= RECORDS TO USE =
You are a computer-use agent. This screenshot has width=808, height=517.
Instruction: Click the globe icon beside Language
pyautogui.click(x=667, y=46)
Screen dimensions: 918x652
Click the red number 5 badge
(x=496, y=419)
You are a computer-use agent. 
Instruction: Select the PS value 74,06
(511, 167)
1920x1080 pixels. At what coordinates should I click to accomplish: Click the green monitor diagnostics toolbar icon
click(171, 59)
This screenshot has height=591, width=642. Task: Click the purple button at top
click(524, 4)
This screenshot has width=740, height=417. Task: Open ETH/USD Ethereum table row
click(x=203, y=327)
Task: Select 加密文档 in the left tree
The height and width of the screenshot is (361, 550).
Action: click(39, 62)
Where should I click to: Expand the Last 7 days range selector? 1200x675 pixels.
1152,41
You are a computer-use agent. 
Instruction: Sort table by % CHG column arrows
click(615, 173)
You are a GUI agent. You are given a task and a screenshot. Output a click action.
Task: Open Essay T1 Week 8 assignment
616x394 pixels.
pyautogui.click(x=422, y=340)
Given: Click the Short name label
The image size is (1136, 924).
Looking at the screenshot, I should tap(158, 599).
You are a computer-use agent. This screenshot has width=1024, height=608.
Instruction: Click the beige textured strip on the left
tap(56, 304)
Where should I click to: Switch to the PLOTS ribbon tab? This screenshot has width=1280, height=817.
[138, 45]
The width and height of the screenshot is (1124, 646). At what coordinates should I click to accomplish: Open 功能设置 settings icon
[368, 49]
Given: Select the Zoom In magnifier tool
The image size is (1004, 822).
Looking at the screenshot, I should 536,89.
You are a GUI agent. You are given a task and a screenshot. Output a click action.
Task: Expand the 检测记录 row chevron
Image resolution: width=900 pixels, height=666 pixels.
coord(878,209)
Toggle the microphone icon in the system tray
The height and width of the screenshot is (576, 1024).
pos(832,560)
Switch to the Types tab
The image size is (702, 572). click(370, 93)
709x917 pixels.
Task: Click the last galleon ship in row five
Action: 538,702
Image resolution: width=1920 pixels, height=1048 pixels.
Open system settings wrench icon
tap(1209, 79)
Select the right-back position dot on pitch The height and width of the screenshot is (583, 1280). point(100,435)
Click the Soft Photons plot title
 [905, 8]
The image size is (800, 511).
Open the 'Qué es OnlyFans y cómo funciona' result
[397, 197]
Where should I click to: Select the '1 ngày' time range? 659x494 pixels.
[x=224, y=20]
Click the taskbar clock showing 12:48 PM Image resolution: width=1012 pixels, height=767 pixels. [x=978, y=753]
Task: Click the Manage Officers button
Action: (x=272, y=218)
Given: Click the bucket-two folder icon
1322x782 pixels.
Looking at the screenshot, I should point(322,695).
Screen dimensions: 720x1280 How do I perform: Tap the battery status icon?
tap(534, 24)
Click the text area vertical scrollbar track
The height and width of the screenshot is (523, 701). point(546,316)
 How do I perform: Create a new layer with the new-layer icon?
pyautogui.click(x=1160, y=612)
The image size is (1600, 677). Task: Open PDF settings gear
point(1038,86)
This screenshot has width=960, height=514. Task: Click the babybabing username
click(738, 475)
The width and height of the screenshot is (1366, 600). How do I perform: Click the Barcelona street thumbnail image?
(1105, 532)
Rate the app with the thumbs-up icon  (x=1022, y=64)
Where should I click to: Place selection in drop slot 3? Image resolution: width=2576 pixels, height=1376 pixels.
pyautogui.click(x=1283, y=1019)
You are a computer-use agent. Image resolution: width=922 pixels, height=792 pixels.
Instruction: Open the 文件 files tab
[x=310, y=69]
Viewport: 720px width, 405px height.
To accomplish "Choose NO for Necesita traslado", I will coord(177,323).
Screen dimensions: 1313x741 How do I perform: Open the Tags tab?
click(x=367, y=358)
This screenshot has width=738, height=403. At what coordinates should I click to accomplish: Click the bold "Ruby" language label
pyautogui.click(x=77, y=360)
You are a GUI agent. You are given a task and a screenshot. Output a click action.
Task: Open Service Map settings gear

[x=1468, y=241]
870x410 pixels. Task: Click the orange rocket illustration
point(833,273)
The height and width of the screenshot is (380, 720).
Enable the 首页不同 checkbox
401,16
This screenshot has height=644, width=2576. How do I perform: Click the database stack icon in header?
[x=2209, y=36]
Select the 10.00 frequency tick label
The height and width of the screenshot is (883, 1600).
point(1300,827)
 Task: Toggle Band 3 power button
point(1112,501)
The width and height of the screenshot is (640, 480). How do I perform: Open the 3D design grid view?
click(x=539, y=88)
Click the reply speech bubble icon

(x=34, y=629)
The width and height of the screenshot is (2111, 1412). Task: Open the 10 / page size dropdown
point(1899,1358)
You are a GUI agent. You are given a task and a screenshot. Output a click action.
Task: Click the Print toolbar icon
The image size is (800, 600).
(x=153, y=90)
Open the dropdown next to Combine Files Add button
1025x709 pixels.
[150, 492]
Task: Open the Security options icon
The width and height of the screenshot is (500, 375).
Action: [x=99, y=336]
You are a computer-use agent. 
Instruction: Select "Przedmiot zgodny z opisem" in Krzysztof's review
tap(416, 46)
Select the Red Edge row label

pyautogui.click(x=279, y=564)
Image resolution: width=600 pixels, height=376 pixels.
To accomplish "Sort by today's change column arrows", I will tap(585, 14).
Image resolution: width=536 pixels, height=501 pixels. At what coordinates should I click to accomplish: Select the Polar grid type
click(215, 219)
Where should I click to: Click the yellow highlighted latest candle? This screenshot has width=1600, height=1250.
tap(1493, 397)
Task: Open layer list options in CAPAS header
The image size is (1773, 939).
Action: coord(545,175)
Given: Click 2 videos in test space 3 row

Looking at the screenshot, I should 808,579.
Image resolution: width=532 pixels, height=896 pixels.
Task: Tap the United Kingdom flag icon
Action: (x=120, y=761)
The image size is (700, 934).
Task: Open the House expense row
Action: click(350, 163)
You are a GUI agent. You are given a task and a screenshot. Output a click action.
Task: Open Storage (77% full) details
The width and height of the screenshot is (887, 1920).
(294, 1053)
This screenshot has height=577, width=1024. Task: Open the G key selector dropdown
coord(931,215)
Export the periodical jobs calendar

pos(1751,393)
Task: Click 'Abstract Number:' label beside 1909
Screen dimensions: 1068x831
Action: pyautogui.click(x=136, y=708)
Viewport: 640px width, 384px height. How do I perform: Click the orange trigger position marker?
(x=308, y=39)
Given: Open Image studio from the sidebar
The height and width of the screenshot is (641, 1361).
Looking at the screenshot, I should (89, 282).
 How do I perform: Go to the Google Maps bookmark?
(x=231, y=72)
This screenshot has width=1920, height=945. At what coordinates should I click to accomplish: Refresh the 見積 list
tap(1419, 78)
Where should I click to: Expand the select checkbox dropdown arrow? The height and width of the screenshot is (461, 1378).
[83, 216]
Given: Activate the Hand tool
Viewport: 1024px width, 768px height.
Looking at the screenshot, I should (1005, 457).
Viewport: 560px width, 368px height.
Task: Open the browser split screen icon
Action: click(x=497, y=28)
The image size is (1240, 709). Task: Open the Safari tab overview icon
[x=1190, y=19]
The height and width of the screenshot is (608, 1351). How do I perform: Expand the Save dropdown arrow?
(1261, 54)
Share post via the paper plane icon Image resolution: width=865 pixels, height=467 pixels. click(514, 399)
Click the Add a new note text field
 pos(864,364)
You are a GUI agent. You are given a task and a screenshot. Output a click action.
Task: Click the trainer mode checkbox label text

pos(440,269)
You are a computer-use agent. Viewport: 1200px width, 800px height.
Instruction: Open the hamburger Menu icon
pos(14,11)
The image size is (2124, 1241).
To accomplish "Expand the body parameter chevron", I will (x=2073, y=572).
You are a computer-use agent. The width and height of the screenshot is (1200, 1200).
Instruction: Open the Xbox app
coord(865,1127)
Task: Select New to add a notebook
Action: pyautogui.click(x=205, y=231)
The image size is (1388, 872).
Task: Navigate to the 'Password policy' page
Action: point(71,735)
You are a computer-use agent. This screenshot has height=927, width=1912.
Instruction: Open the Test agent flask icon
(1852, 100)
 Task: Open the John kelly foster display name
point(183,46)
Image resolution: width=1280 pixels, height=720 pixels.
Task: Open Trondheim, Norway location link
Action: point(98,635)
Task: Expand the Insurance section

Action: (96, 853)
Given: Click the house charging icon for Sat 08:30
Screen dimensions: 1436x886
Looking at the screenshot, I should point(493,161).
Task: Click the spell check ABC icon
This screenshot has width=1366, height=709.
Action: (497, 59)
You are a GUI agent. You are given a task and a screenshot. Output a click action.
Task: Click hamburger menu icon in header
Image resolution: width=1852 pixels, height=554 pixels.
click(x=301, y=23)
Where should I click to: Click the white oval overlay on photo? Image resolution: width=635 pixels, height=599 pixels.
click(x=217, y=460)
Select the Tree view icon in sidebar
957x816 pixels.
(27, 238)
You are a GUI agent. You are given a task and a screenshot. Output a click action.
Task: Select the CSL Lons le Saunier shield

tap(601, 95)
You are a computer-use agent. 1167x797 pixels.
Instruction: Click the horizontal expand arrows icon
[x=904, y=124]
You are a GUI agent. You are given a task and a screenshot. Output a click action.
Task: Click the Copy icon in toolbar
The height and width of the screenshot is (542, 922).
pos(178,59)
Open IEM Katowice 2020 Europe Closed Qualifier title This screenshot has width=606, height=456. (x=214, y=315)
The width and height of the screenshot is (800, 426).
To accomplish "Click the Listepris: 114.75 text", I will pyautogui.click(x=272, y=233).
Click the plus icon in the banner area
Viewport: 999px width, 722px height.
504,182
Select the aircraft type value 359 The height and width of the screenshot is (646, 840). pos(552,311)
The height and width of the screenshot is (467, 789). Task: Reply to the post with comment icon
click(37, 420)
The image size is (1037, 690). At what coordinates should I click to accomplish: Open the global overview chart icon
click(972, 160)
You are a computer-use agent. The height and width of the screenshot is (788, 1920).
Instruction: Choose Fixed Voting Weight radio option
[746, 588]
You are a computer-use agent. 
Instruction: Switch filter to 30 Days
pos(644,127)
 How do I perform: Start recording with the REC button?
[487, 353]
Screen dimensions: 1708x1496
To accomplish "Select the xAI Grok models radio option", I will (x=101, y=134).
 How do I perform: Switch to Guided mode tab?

= AIM OF THE TASK =
Each line from the top of the entries above through the line containing "Given: Click the Short name label" must be transcribed exactly, and no other line may appear.

= RESPONSE AREA =
You are a computer-use agent. This screenshot has width=808, height=517.
Instruction: Click the globe icon beside Language
pyautogui.click(x=667, y=46)
Screen dimensions: 918x652
Click the red number 5 badge
(x=496, y=419)
You are a computer-use agent. 
Instruction: Select the PS value 74,06
(511, 167)
1920x1080 pixels. At what coordinates should I click to accomplish: Click the green monitor diagnostics toolbar icon
click(171, 59)
This screenshot has height=591, width=642. Task: Click the purple button at top
click(524, 4)
This screenshot has width=740, height=417. Task: Open ETH/USD Ethereum table row
click(x=203, y=327)
Task: Select 加密文档 in the left tree
The height and width of the screenshot is (361, 550).
Action: click(39, 62)
Where should I click to: Expand the Last 7 days range selector? 1200x675 pixels.
1152,41
You are a computer-use agent. 
Instruction: Sort table by % CHG column arrows
click(615, 173)
You are a GUI agent. You are given a task and a screenshot. Output a click action.
Task: Open Essay T1 Week 8 assignment
616x394 pixels.
pyautogui.click(x=422, y=340)
Given: Click the Short name label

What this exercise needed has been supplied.